Drill-on-YARN Command-Line Tool

Nov 2, 2018

Drill provides the drill-on-yarn command-line tool to start, stop, resize and check the status of your Drill cluster. The tool is located in:

   $DRILL_HOME/bin/drill-on-yarn.sh site $DRILL_SITE command

Where command is one of those described below.

Start the Drill Cluster

Start your drill cluster with the start command:

   $DRILL_HOME/bin/drill-on-yarn.sh start  

The command shows the startup status followed by a summary of the application:

   Launching DrillonYARN...
   Application ID: application_1462842354064_0001
   Application State: ACCEPTED
   Starting......
   Application State: RUNNING
   Tracking URL:
   http://10.250.50.31:8088/proxy/application_1462842354064_0001/
   Application Master URL: http://10.250.50.31:8048/

The first line confirms which cluster is starting by displaying the cluster name from your configuration file. The next line shows YARN’s application ID and tracks the job status from Accepted to Running. Once the job starts, you’ll see YARN’s job tracking URL along with Drill-on-YARN’s web UI url. Use this URL to visit the web UI described below. Once the application starts, Drill-on-YARN writes an “appid” file into your master directory:

   ls $MASTER_DIR
   …
   drillbits1.appid  

The file name is the same as your Drill cluster ID. The file contains the id if the Drill-on-YARN application for use by the other commands described below. You can run only one Drill AM at a time. If you attempt to start as second one from the same client machine on which you started the first, the client command will complain that the appid file already exists.
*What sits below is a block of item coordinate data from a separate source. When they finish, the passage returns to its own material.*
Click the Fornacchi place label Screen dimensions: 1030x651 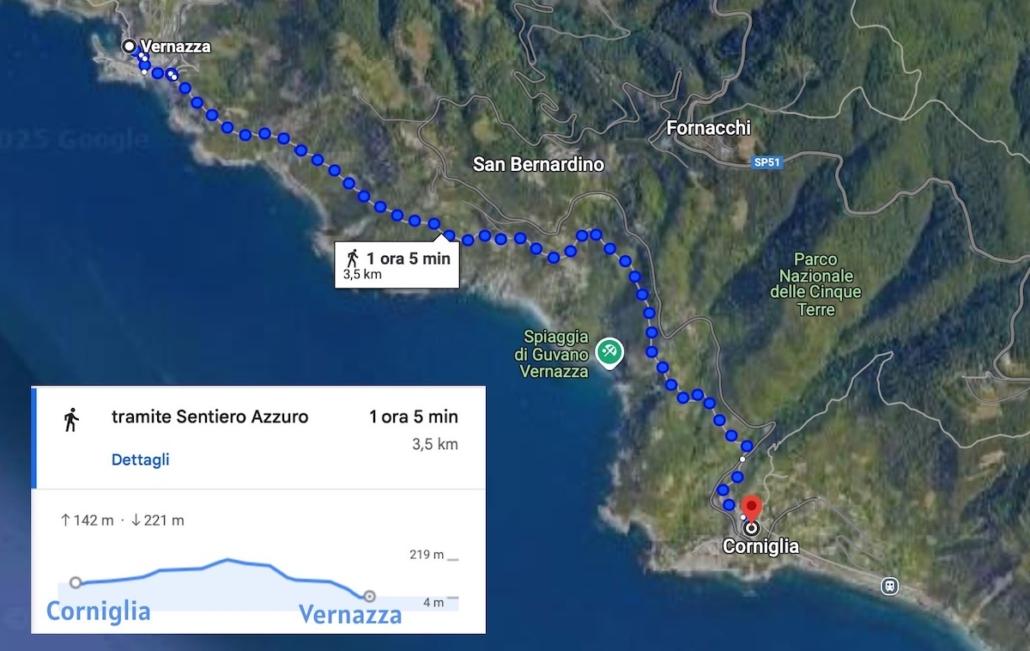pos(708,127)
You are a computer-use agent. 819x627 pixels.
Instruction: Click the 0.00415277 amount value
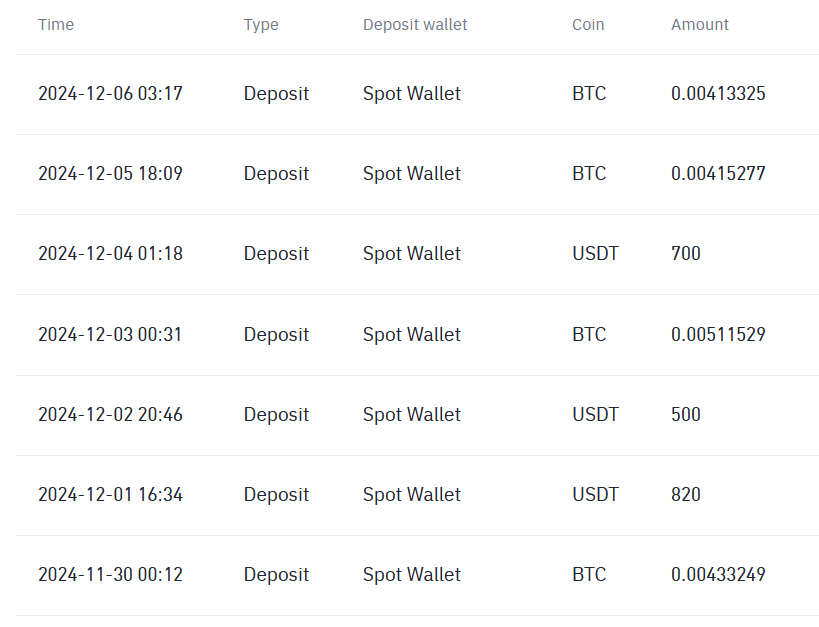[x=718, y=174]
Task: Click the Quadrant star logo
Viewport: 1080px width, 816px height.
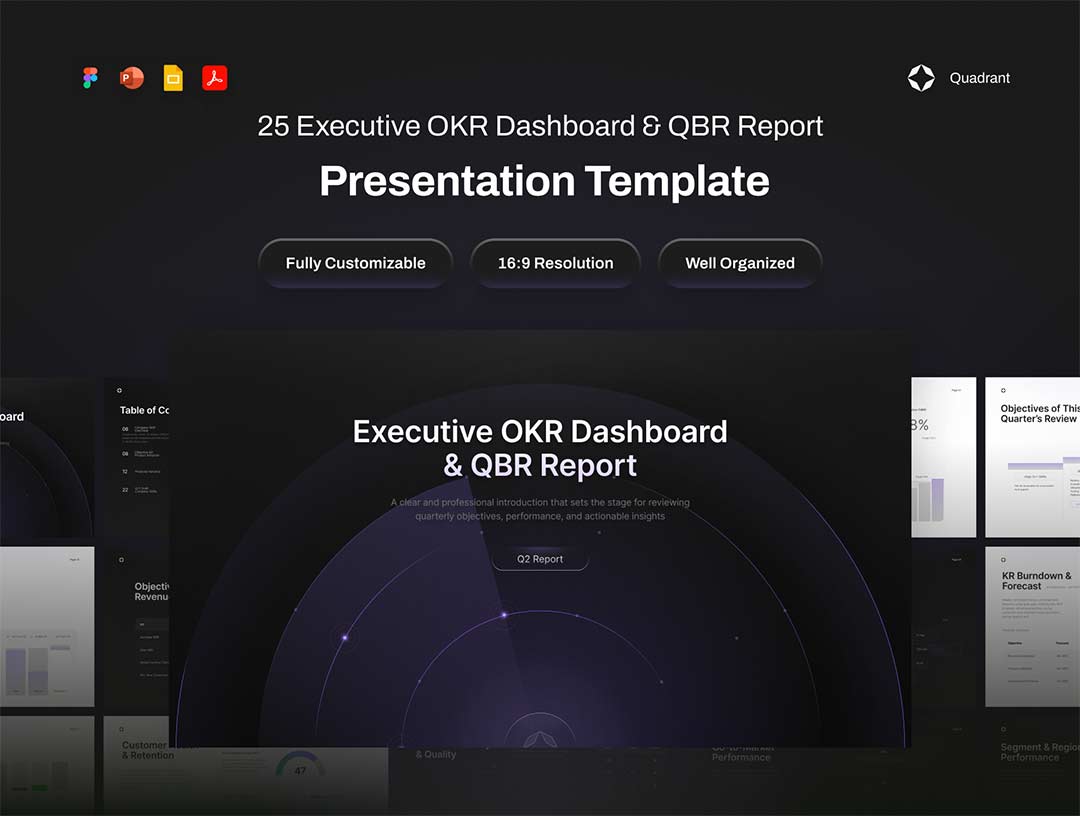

If you attempt to start the cluster from a different node, then the second AM will detect the conflict and will shut down again.

Drill Cluster Status

You can retrieve basic information about the Drill cluster as follows:

   $DRILL_HOME/bin/drill-on-yarn.sh status

You will see output something like the following:

   Application ID: application_1462842354064_0001
   Application State: RUNNING
   Host: yosemite/10.250.50.31
   Tracking URL:
   http://10.250.50.31:8088/proxy/application_1462842354064_0001/
   Queue: default
   User: drilluser
   Start Time: 20160509
   16:56:40
   Application Name: DrillonYARN
   AM State: LIVE
   Target Drillbit Count: 1
   Live Drillbit Count: 1
   For more information, visit: http://10.250.50.31:8048/  

The first two several lines give you information about YARN’s state: the application ID, the application state and YARN’s tracking URL for the application. Next is the host on which the Drill AM is running, the queue on which the application was placed and the user who submitted the application. The start time tells you when YARN started the application. The next few lines are specific to Drill: the name of the application (which you configured in the Drill-on-YARN configuration file), the Drill application master URL, the number of Drillbits you requested to run and the number actually running. Finally, the last line gives you the URL to use to access the Drill-on-YARN web UI described below.

Stop the Drill Cluster

You can stop the Drill cluster from the command line:

   $DRILL_HOME/bin/drill-on-yarn.sh stop  

Note that this command is “forceful”, it kills any in-flight queries. The output tracks the shutdown and displays the final YARN application status:

   Stopping Application ID: application_1462842354064_0001
   Stopping...
   Stopped.
   Final status: SUCCEEDED  

Resize the Drill Cluster

You can add or remove nodes to your Drill cluster while the cluster runs using the re-size command. You can specify the change either by giving the number of nodes you want to run:

   $DRILL_HOME/bin/drill-on-yarn.sh resize 10  

Or by specifying the change in node count: + for increase, for decrease. To add two nodes:

   $DRILL_HOME/bin/drill-on-yarn.sh resize +2  

To remove three nodes:

   $DRILL_HOME/bin/drill-on-yarn.sh resize 3  

Drill will add nodes only if additional nodes are available from YARN. If you request to stop more nodes than are running, Drill stops all the running nodes. Note that in the current version of Drill, stopping nodes is a forceful operation: any in-flight queries will fail.

Clean the DFS Files

If you run Drill-on-YARN for a temporary cluster, Drill will leave the Drill software archive in your designated DFS directory. You can remove those files with the following:

   $DRILL_HOME/bin/drill-on-yarn.sh clean  

Specifically, the first start uploads your Drill archive to DFS. Stop leaves the archive in DFS. Subsequent start commands reuse the cached archive if it is the same size as the version on the local disk. Clean removes the cached file, forcing Drill to upload a fresh copy if you again restart the Drill cluster.